Im Bergwerksland, der sich auf Gießener und Lindener Gemarkung, hier zu 80 Prozent befindet, war schon immer viel los.
Verschlungene Pfade gibt es en masse auf 87 Hektar Fläche. Das sind 64 Fußballfelder. Der Freizeitdruck hat mit Corona deutlich zugenommen, war vorher aber schon hoch, sagt Brusius, der seit zehn Jahren den Wald behütet und bei seinen Inspektionsgängen vieles (vor)gefunden hat, was dort nicht hingehört. Ob meditierende Gruppen, amouröse Abenteurer im Dickicht, Müll oder Behausungen von Wohnsitzlosen, Brusius hat viel gesehen und manches mit Fotos dokumentiert. Mountainbiker betreiben hier ihren Sport, Kita-Kinder bauen Budchen und Spaziergänger erholen sich.
Diebeslager gefunden
Einst fand er im Unterholz ein Lager von Fahrraddieben samt zahlloser geknackter Schlösser, Fahrrädern und Teilen davon. »Der Bolzenschneider lag gleich daneben.« Auch Obdachlose finden hier einen Unterschlupf, was an sich weniger schlimm wäre, wenn nicht der Unrat rundherum arge Dimensionen erreichen würde, sagt Brusius.
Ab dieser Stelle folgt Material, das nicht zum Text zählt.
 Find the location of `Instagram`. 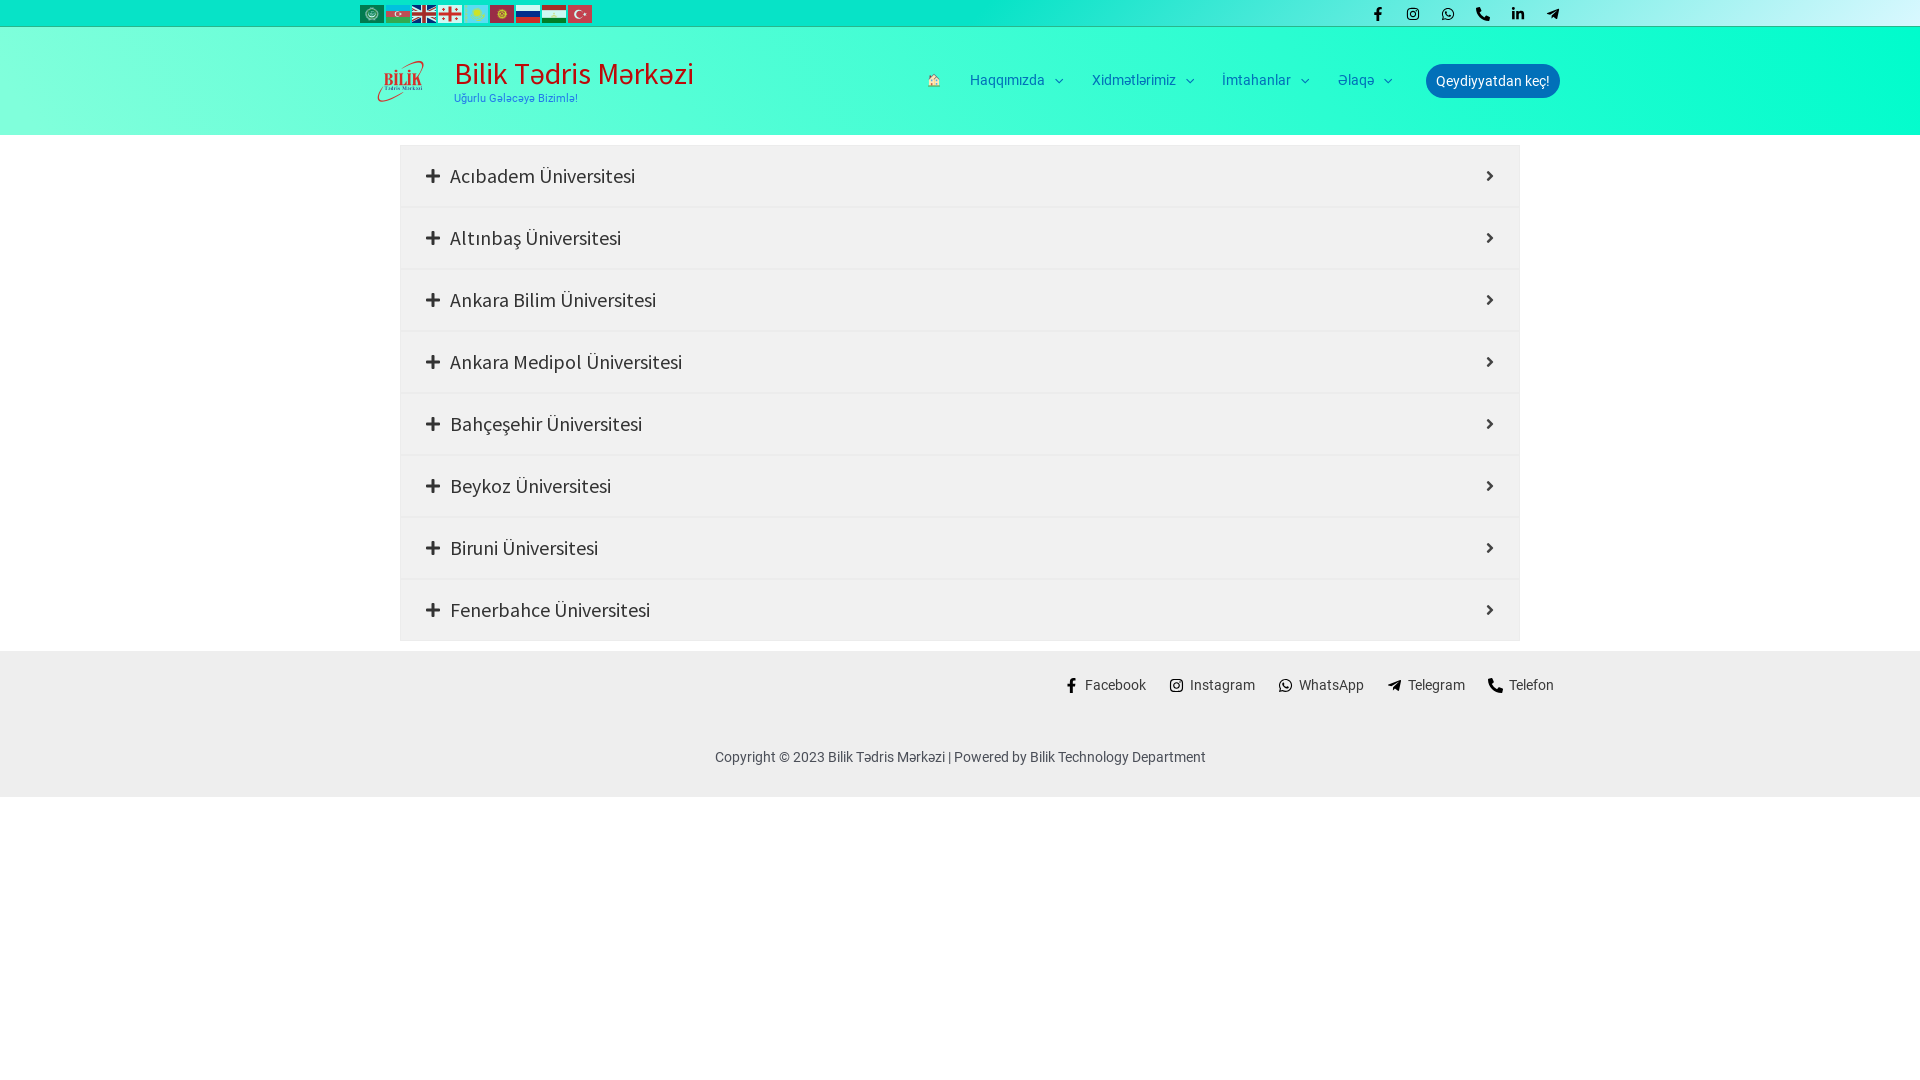

Instagram is located at coordinates (1212, 686).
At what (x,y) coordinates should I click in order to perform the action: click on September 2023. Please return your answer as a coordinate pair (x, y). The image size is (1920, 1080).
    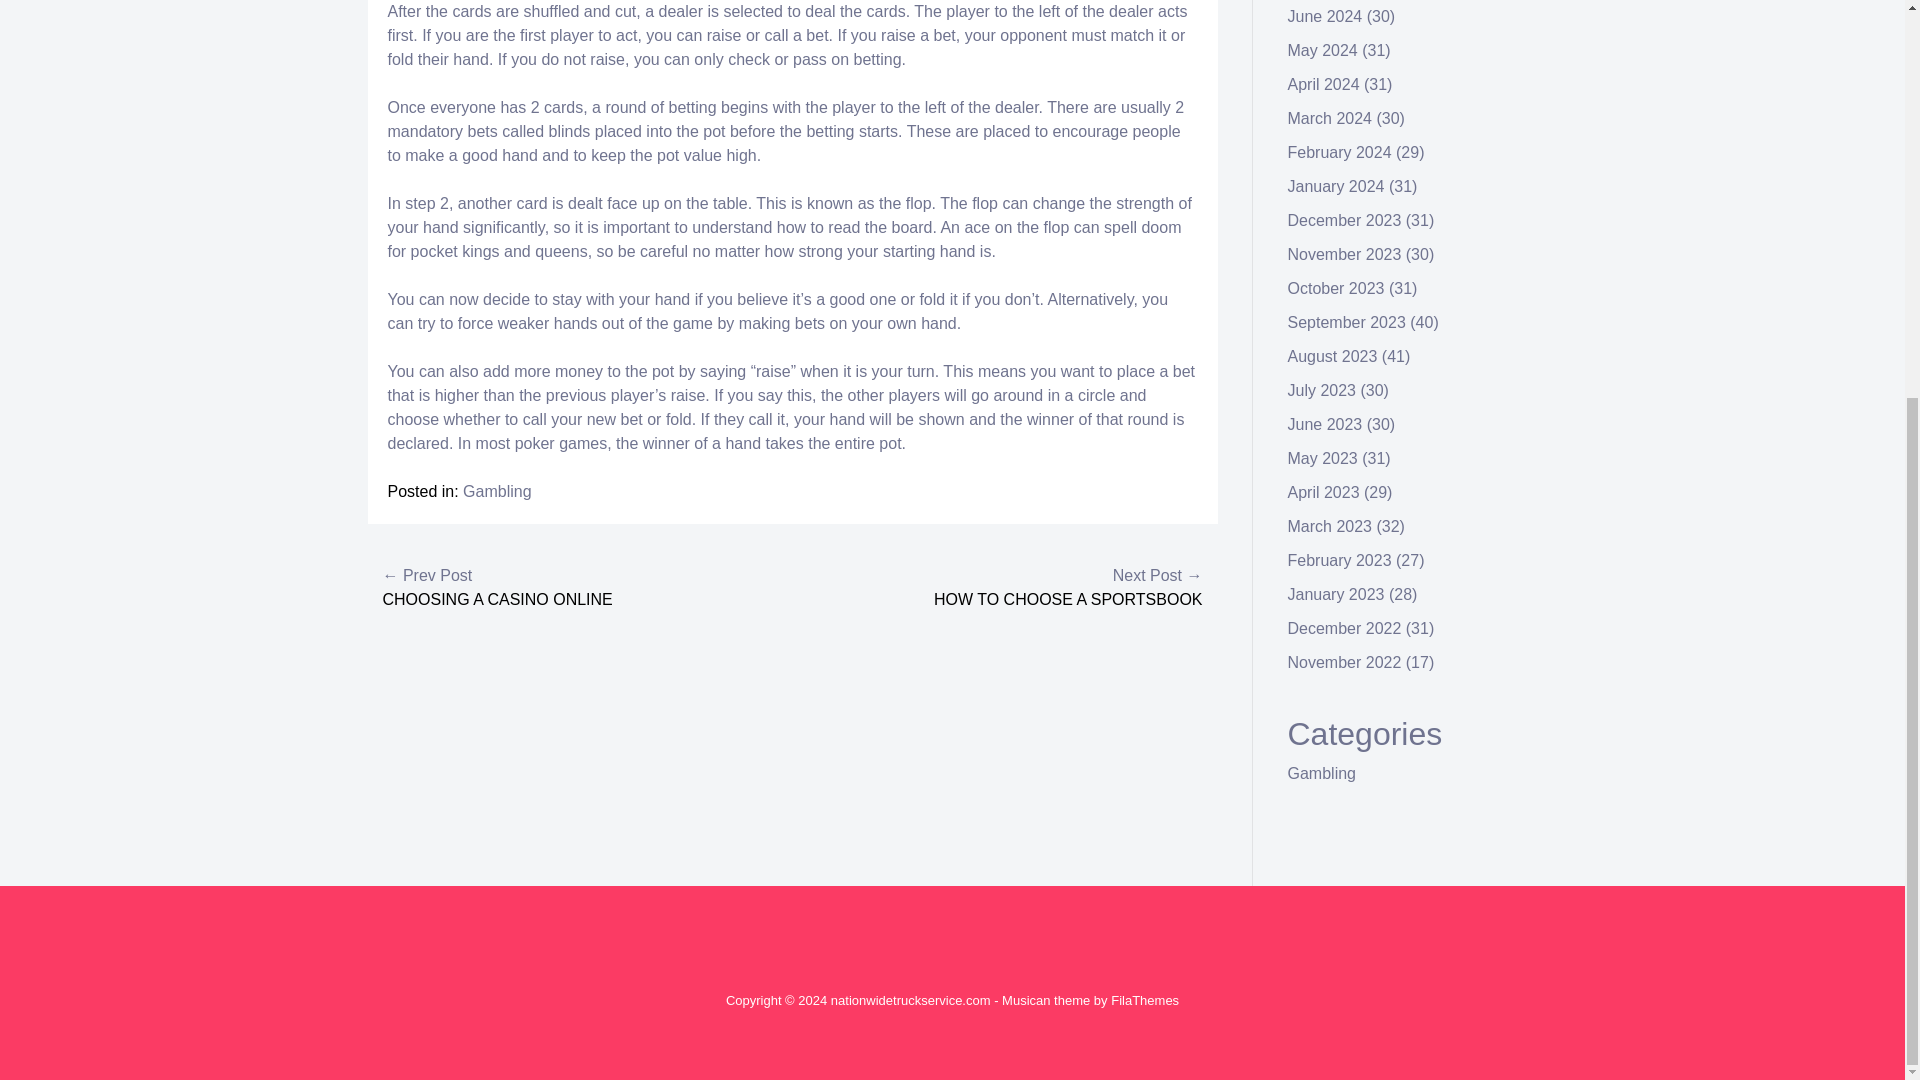
    Looking at the image, I should click on (1346, 322).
Natürlich sind Feuerstellen keine Seltenheit auf offenen Flächen im Naturrefugium, das einen ganz eigenen Charme für Partys ausstrahlt. Dass große Brandgefahren hier lauern, daran denken die wenigsten im Festrausch.
Zudem läuft der obligatorische Ghettoblaster gerne mal über alle Maßen laut und verschreckt das Wild.
Ganz zu schweigen von unangeleinten Hunden, die durch das Gelände streifen. Auch illegal abgelagerter Müll ist ein Problem, immer wieder müssen Dinge entsorgt werden, die in eine Wald nicht hineingehören. Oder vom Picknick an den Seen bleiben Überreste einfach liegen. Doch der Besuch im Wald als lauschiges Plätzchen für Paare hat auch etwas Gutes, die Geburtenrate steigt, »Wie viele Gießener dort gezeugt werden, das entzieht sich allerdings meiner Kenntnis«, schmunzelt Brusius.
Eigene Regel gehen vor
Als Förster war er schon verbalen Attacken von Waldgästen ausgeliefert, die er wegen ihres Treibens ermahnte. Die Entwicklung mache ihn nachdenklich, denn Regelungen würden einfach nicht mehr beachtet, weil sie eigenen Interessen zuwiderliefen. Aber so funktioniere Gesellschaft nun einmal nicht.